AVANT-PROPOS

Depuis 35 ans, chaque grande loi sur l'école est l'occasion de réformer la formation initiale des enseignants. Aucune de ces réformes successives n'a permis de répondre aux besoins des futurs professeurs et aux attentes du ministère de l'éducation nationale : l'entrée dans le métier reste compliquée et conduit à un nombre record de démissions dans les cinq premières années en poste tandis que chaque nouvelle étude nationale et internationale témoigne de difficultés toujours plus marquées dans l'acquisition par les élèves des savoirs fondamentaux.

Esquissé en mars 2023 par Pap Ndiaye, alors ministre de l'éducation nationale, le calendrier de la réforme de la formation initiale s'est brutalement accéléré fin mars 2024 avec la publication par la presse spécialisée d'un document de travail.

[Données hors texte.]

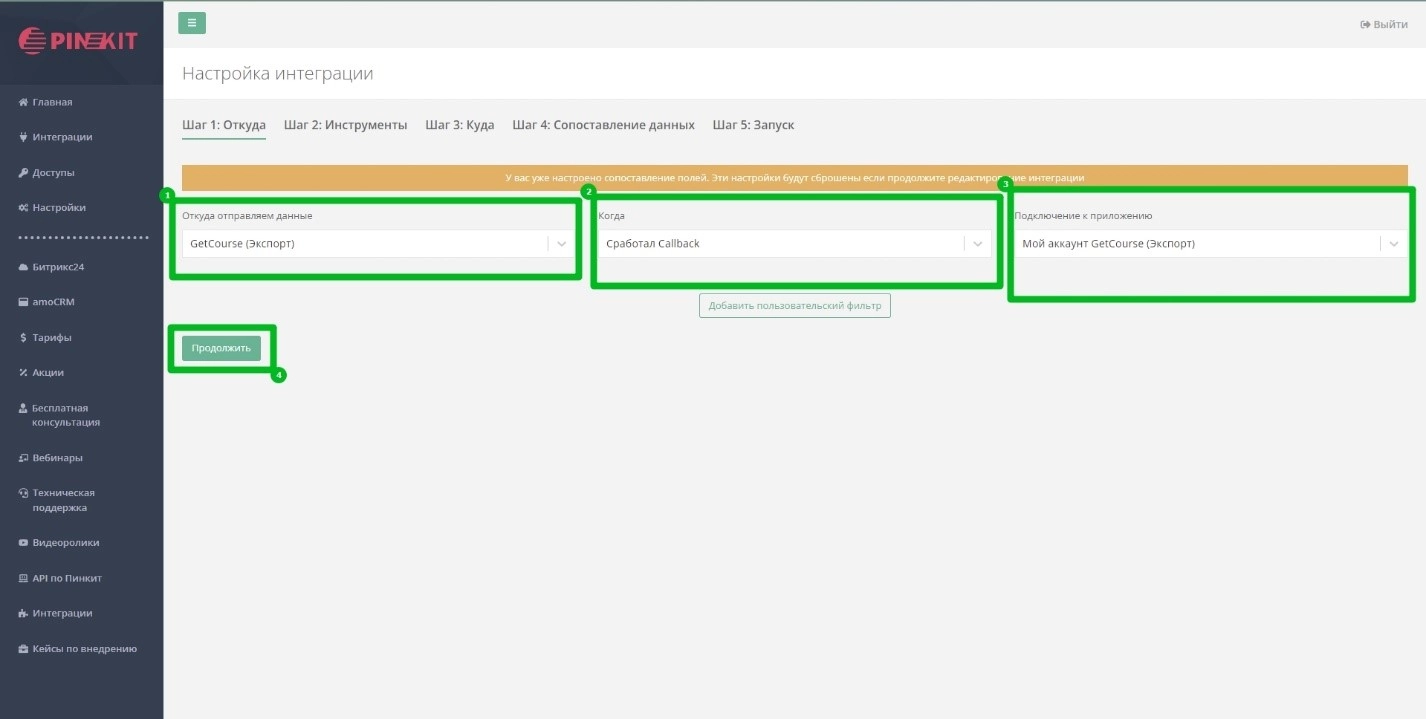Open the amoCRM sidebar item

pos(53,302)
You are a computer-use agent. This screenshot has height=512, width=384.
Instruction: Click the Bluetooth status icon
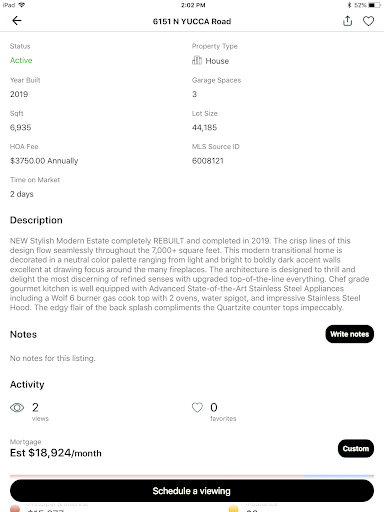pyautogui.click(x=349, y=5)
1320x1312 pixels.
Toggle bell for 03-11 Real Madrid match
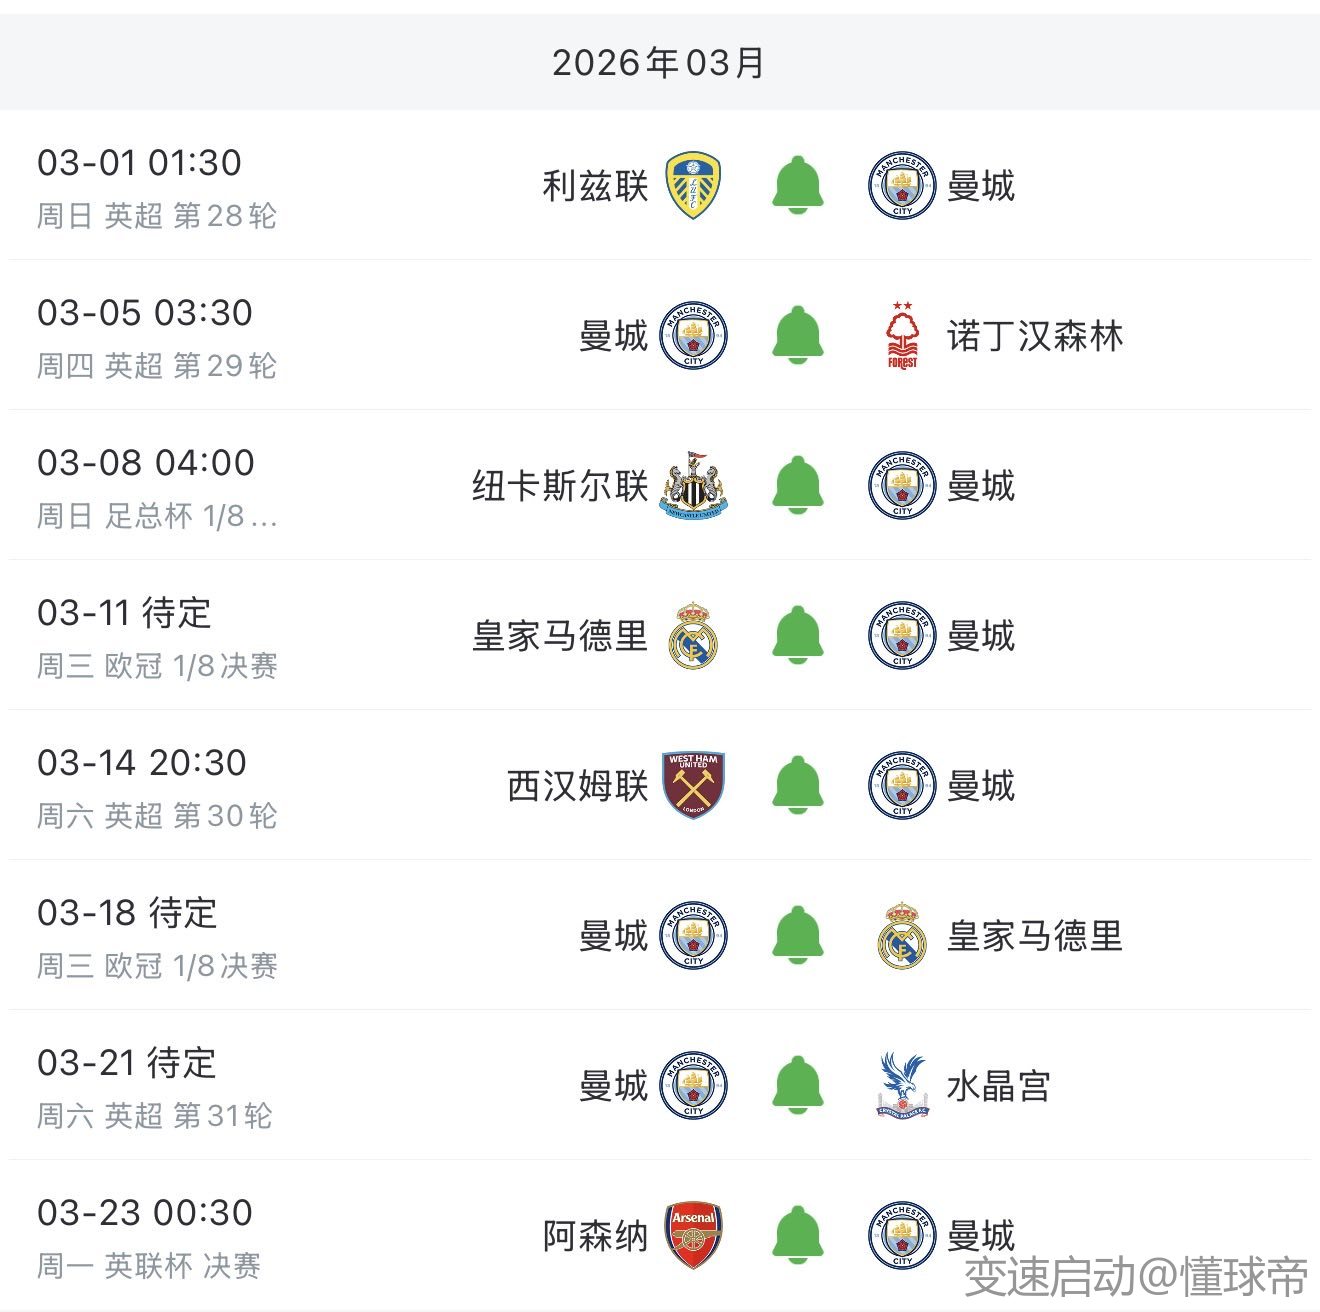798,635
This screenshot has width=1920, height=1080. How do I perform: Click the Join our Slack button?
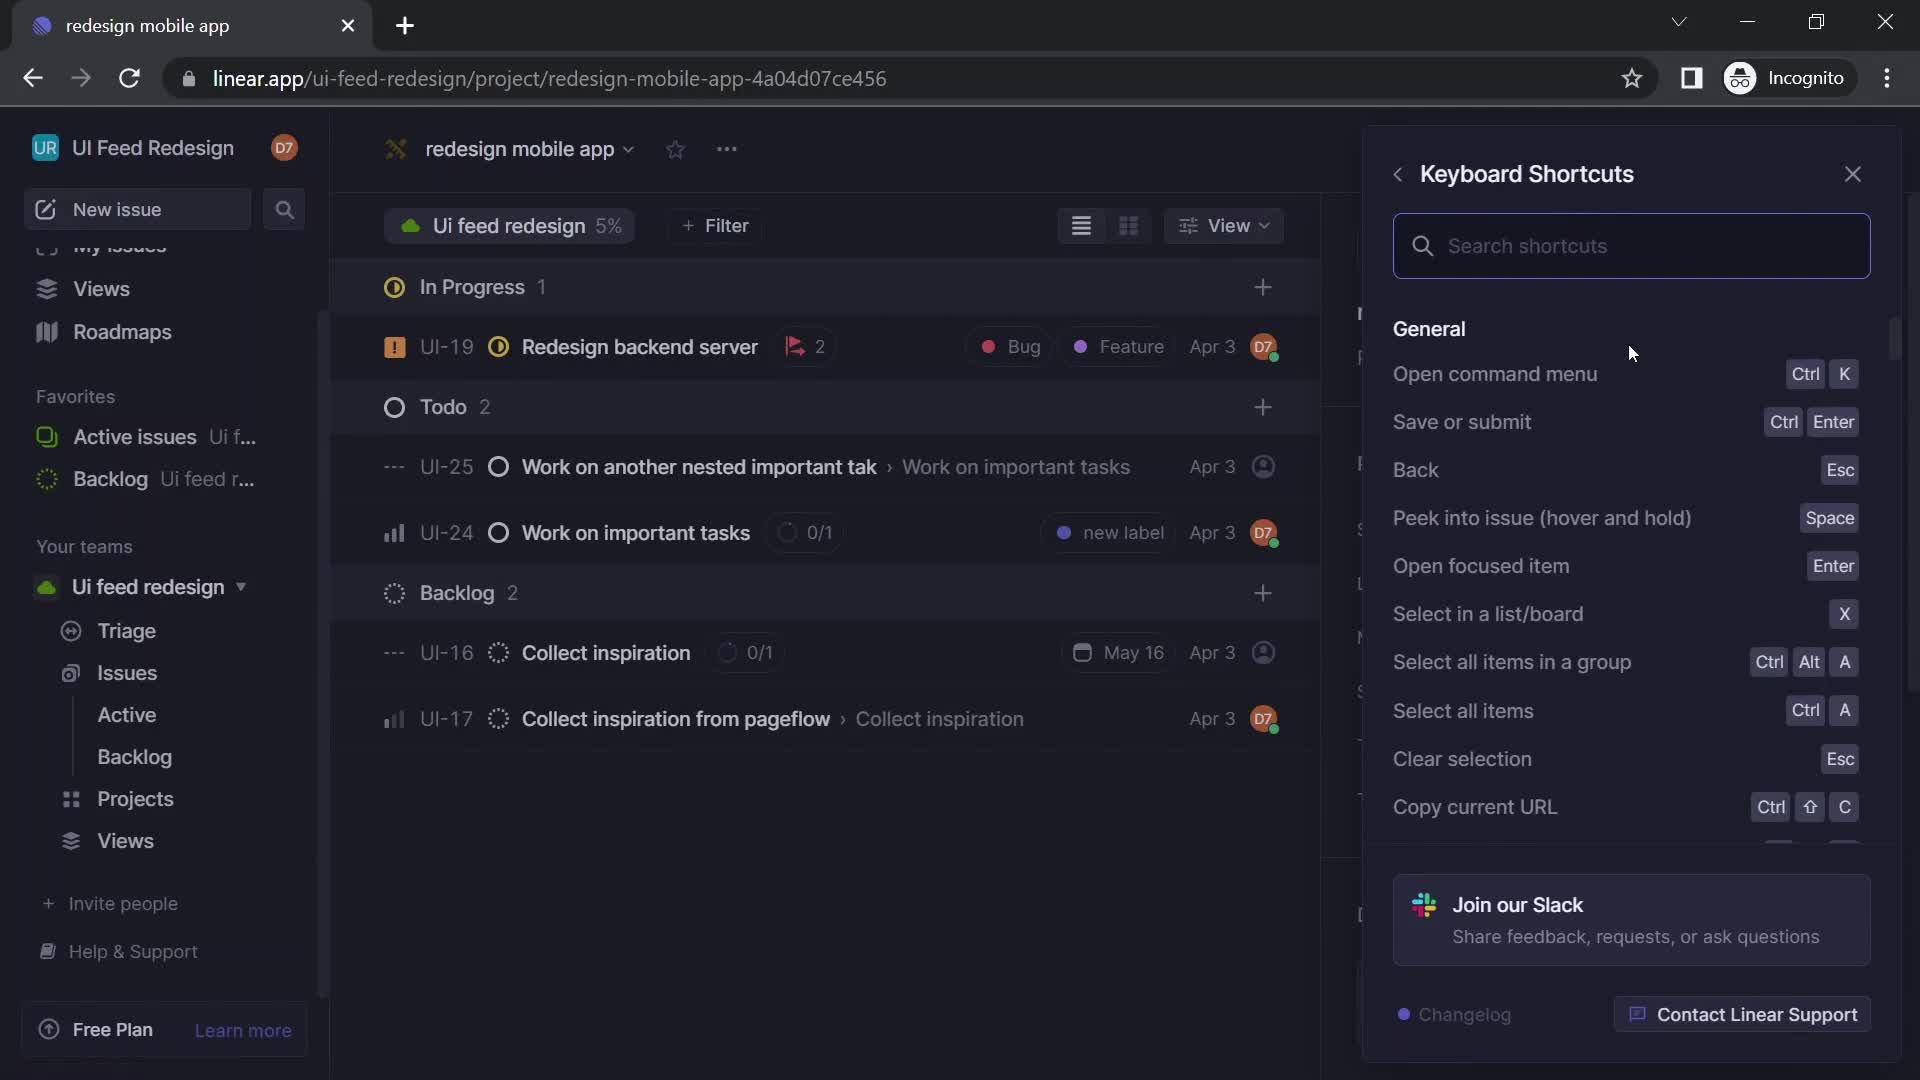coord(1631,920)
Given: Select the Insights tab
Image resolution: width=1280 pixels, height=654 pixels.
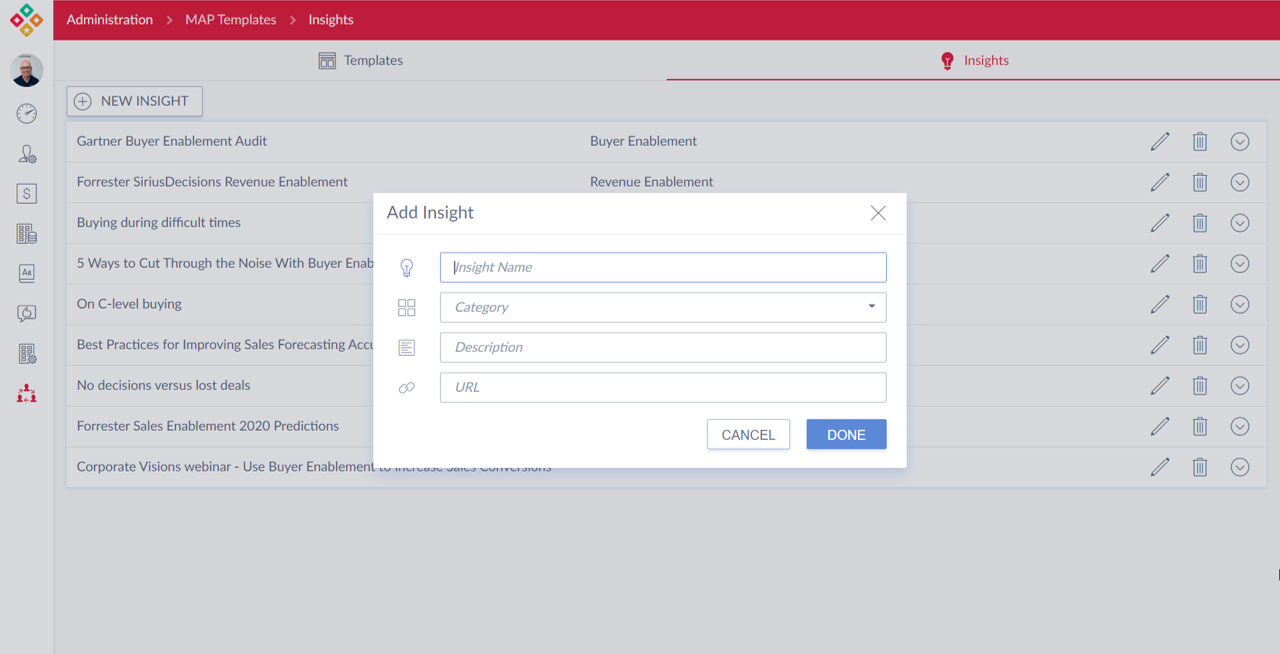Looking at the screenshot, I should tap(973, 61).
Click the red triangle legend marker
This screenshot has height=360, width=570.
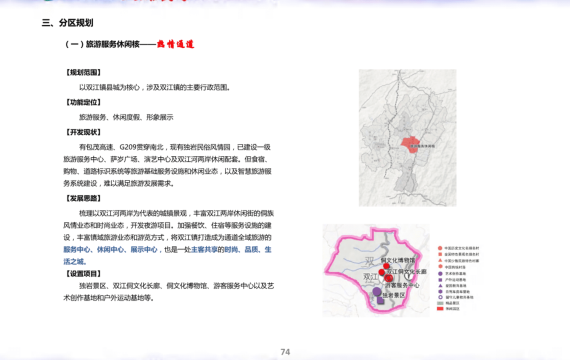[440, 260]
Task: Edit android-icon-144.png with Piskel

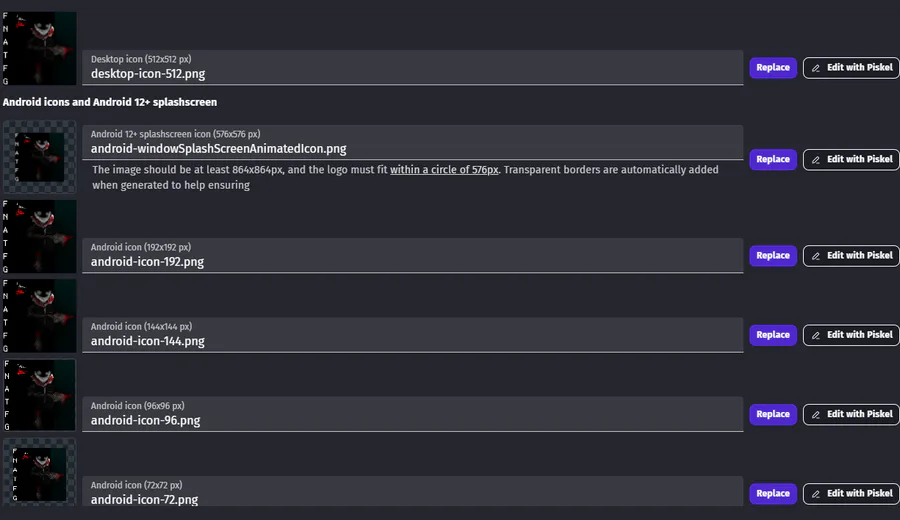Action: click(851, 335)
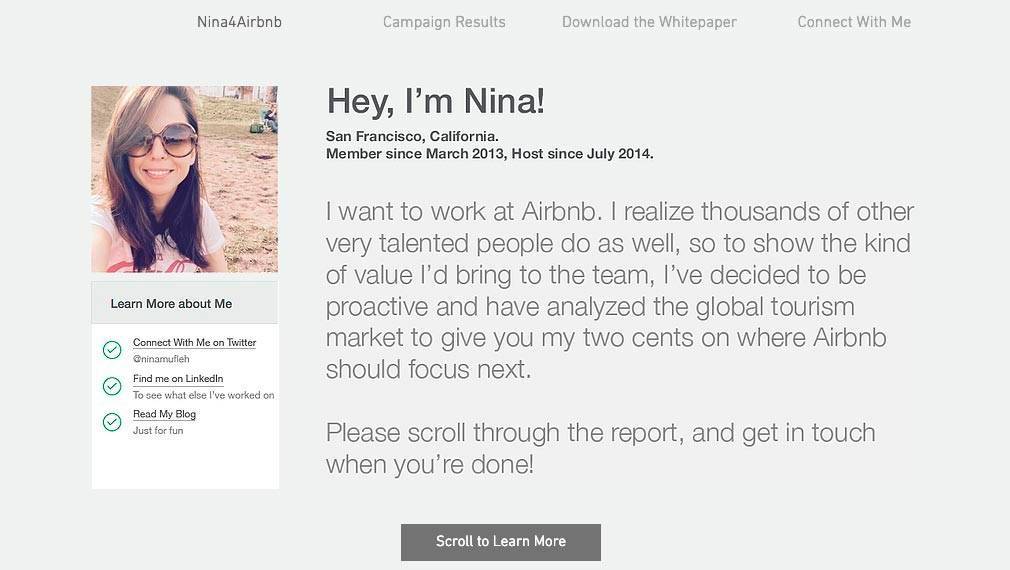Viewport: 1010px width, 570px height.
Task: Click the green checkmark beside Read My Blog
Action: (112, 422)
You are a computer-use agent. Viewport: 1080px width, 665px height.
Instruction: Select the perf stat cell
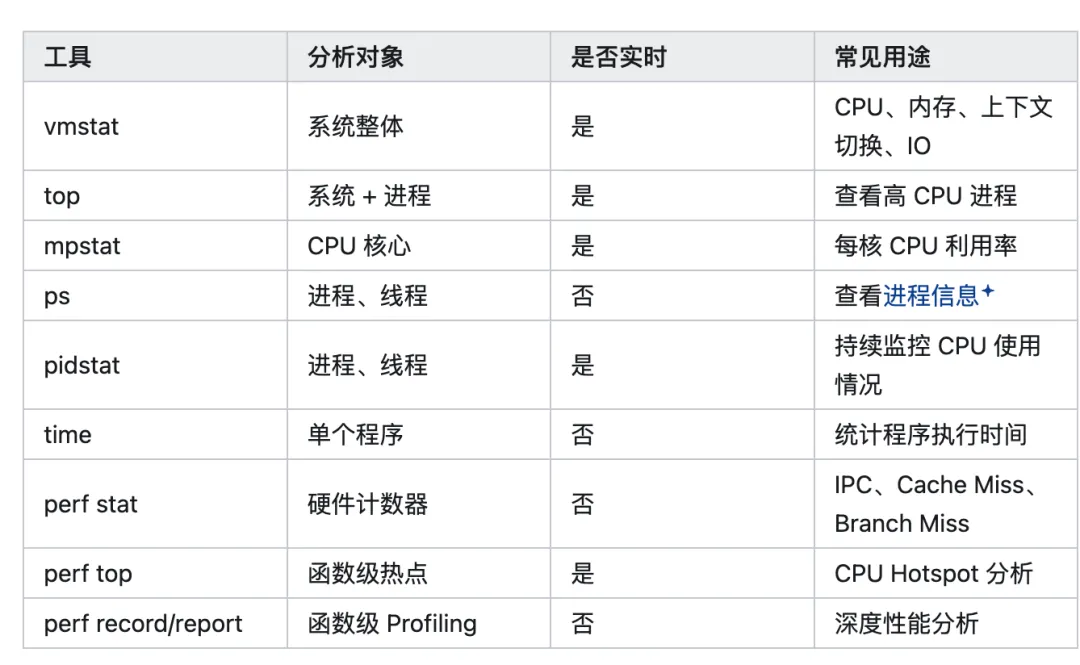pos(156,504)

Le 5 avril dernier, le Président de la République a annoncé les trois principaux axes de celle-ci : la création d'une licence dédiée à la préparation au professorat des écoles ; le déplacement dès la session 2025 du concours de professeur du premier et du second degrés - à l'exception de l'agrégation - à la fin de la troisième année de licence (L3) et non plus à la fin de la deuxième année de master (M2) et enfin, la mise en place de deux années de master professionnalisantes et rémunérées.

De nombreuses questions demeurent pourtant concernant la mise en oeuvre de cette réforme : pratiquement aucune information complémentaire n'a été apportée depuis avril. Dans ce contexte, les rapporteurs ont souhaité prendre comme point de départ de leur réflexion le projet de réforme du Gouvernement pour le préciser afin que celui-ci ne soit pas une énième tentative sans réelle amélioration pour l'école.

Il résulte de leurs travaux 13 recommandations qui visent à inscrire la formation dans un continuum allant de la licence à la formation tout au long de la carrière par une sensibilisation au métier d'enseignant dès la licence ; une formation post-concours sur 5 ans s'appuyant sur une formation continuée obligatoire ; une formation continue obligatoire prise en compte dans le déroulement de carrière ; un poids renforcé pour le ministère de l'éducation nationale dans le contrôle et le pilotage des futures écoles normales supérieures du professorat (ENSP).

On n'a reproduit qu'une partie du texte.